En realidad, lo que más llama la atención de estas propuestas es que se hagan precisamente en España. Nuestro país no tiene precisamente un problema de desigualdad porque los ricos sean muy ricos. Por ejemplo, el porcentaje de las rentas que acumula el 1% con más ingresos de nuestro país está por debajo del que tienen en la mayoría de nuestros vecinos: "Tal y como publicaba Libre Mercado, el 1% más rico de España atesora una renta media de 153.000 euros. En términos comparativos, nuestra élite es menos pudiente que la de otros países de la OCDE. Por ejemplo, el 1% más rico de España atesora el 8% de la renta nacional, mientras que en Francia, Italia y Suiza, este porcentaje alcanza el 9%, 10% y 11%, respectivamente".

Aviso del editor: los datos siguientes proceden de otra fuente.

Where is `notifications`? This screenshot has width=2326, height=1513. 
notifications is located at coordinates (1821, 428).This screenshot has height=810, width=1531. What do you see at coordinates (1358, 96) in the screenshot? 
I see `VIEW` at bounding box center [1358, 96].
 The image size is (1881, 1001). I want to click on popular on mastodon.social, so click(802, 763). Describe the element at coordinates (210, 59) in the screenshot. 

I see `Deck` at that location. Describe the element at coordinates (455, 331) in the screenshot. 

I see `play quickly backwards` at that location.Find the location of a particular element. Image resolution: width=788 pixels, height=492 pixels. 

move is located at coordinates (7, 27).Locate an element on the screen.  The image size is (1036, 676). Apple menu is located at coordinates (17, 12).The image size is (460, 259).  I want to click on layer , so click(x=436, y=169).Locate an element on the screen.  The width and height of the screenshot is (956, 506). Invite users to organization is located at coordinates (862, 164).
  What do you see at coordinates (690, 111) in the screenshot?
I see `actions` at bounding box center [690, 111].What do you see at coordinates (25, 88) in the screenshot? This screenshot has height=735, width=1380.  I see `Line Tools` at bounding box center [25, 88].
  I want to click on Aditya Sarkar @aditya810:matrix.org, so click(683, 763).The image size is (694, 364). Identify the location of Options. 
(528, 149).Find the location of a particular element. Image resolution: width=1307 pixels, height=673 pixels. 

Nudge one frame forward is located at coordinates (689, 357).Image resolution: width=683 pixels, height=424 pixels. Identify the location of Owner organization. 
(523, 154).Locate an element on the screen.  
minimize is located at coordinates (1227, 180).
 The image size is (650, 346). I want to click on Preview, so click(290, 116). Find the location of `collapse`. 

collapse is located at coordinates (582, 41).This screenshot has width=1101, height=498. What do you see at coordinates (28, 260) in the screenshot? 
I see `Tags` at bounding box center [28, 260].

En este enlace están las estadísticas de Eurostat por ingresos salariales. La diferencia entre España y los países más ricos de Europa es abismal. Por ejemplo, un soltero sin hijos en nuestro país gana una media de 20.150 euros, mientras que en Suecia se lleva 33.907 euros, en Reino Unido 33.723 euros y en Suiza ¡61.571 euros! Ni siquiera hay que compararse con los más ricos. Cojamos el caso de Francia:

  • Soltero sin hijos: España 20.150 euros – Francia 26.687 euros
  • Matrimonio con dos hijos y sólo un sueldo: España 22.130 euros – Francia 30.777 euros
  • Matrimonio con dos hijos y dos sueldos: España 41.260 euros – Francia 56.431 euros

Podemos ver en la tabla de Eurostat que en los países más ricos (Suiza, Luxemburgo, Suecia, Dinamarca, Holanda,…) los ingresos que a Garzón o Iglesias les parecen escandalosos: 60.000 – 70.000 – 100.000 euros son relativamente normales en muchas familias. Ése debería ser nuestro objetivo. Ser más competitivos y generar riqueza para pagar esos salarios. Por alguna extraña razón, de lo que se discute en nuestro país en estos días es de cómo castigar a los pocos españoles que ya lo han conseguido.